(To do):
A. For the text on NIST's SHA-3 decision, say whether each statement agrees with it, giving yes or no and quoting the deciding words: (i) Schneier later said the Keccak permutation had been changed; (ii) Paul Crowley supported NIST's decision; (iii) the original Keccak team said NIST's proposal came out of discussions with the NIST hash team.
B. Duplicate the part of the text on NIST's SHA-3 decision word for word, starting at "I misspoke when" and ending at "things for anyone.".

(Page):

= = =

In early October 2013, Bruce Schneier criticized NIST's decision on the basis of its possible detrimental effects on the acceptance of the algorithm, saying:

There is too much mistrust in the air. NIST risks publishing an algorithm that no one will trust and no one (except those forced) will use.
 He later retracted his earlier statement, saying:

I misspoke when I wrote that NIST made "internal changes" to the algorithm. That was sloppy of me. The Keccak permutation remains unchanged. What NIST proposed was reducing the hash function's capacity in the name of performance. One of Keccak's nice features is that it's highly tunable.

Paul Crowley, a cryptographer and senior developer at an independent software development company, expressed his support of the decision, saying that Keccak is supposed to be tunable and there is no reason for different security levels within one primitive. He also added:

Yes, it's a bit of a shame for the competition that they demanded a certain security level for entrants, then went to publish a standard with a different one. But there's nothing that can be done to fix that now, except re-opening the competition. Demanding that they stick to their mistake doesn't improve things for anyone.

There was some confusion that internal changes may have been made to Keccak, which were cleared up by the original team, stating that NIST's proposal for SHA-3 is a subset of the Keccak family, for which one can generate test vectors using their reference code submitted to the contest, and that this proposal was the result of a series of discussions between them and the NIST hash team.

= = =

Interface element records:
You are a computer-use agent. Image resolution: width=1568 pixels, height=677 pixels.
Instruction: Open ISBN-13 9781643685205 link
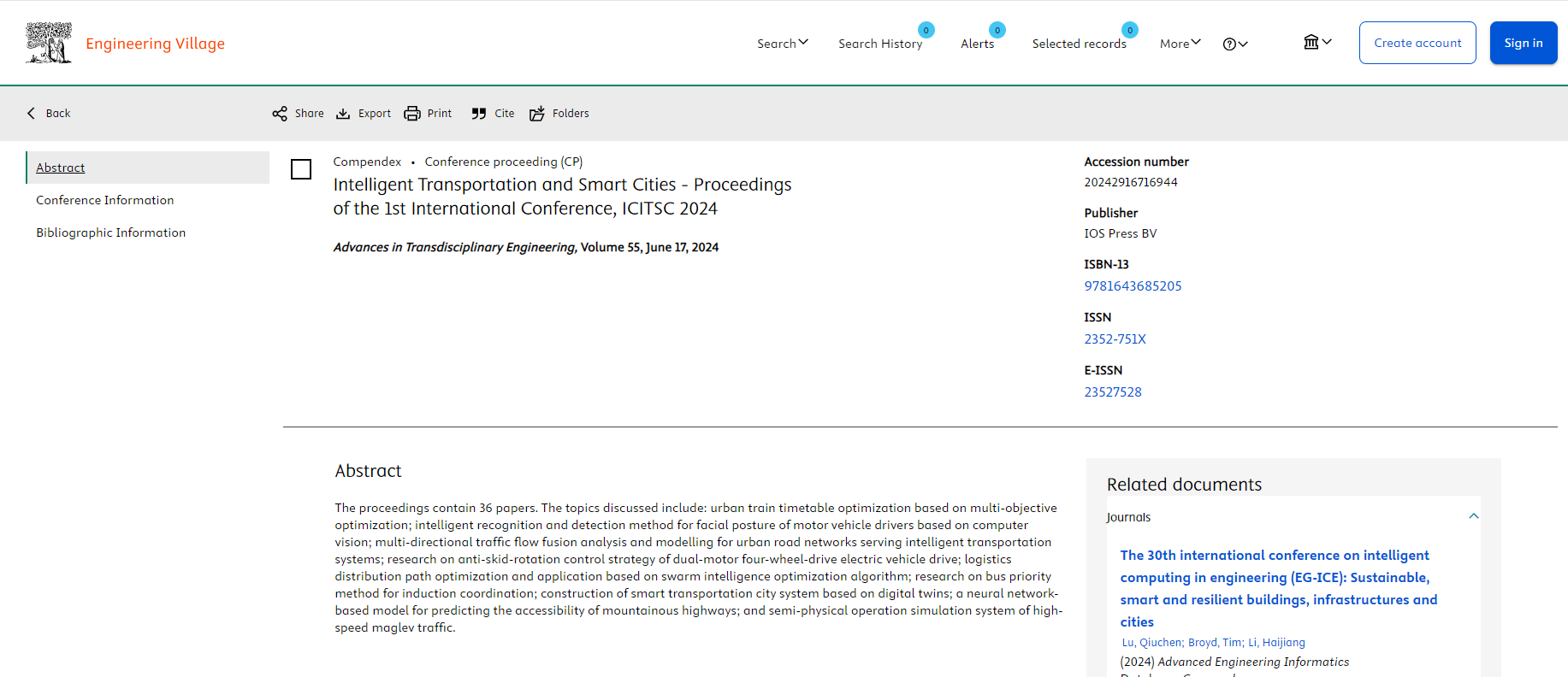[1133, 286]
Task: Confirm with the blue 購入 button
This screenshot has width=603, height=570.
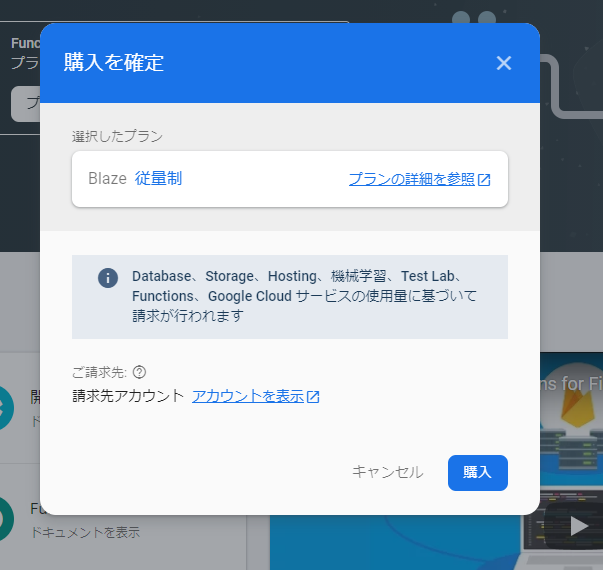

= = =

(Outputs by task):
A.
(i) No: "The Keccak permutation remains unchanged."
(ii) Yes: "expressed his support of the decision"
(iii) Yes: "this proposal was the result of a series of discussions between them and the NIST hash team"

B.
I misspoke when I wrote that NIST made "internal changes" to the algorithm. That was sloppy of me. The Keccak permutation remains unchanged. What NIST proposed was reducing the hash function's capacity in the name of performance. One of Keccak's nice features is that it's highly tunable.

Paul Crowley, a cryptographer and senior developer at an independent software development company, expressed his support of the decision, saying that Keccak is supposed to be tunable and there is no reason for different security levels within one primitive. He also added:

Yes, it's a bit of a shame for the competition that they demanded a certain security level for entrants, then went to publish a standard with a different one. But there's nothing that can be done to fix that now, except re-opening the competition. Demanding that they stick to their mistake doesn't improve things for anyone.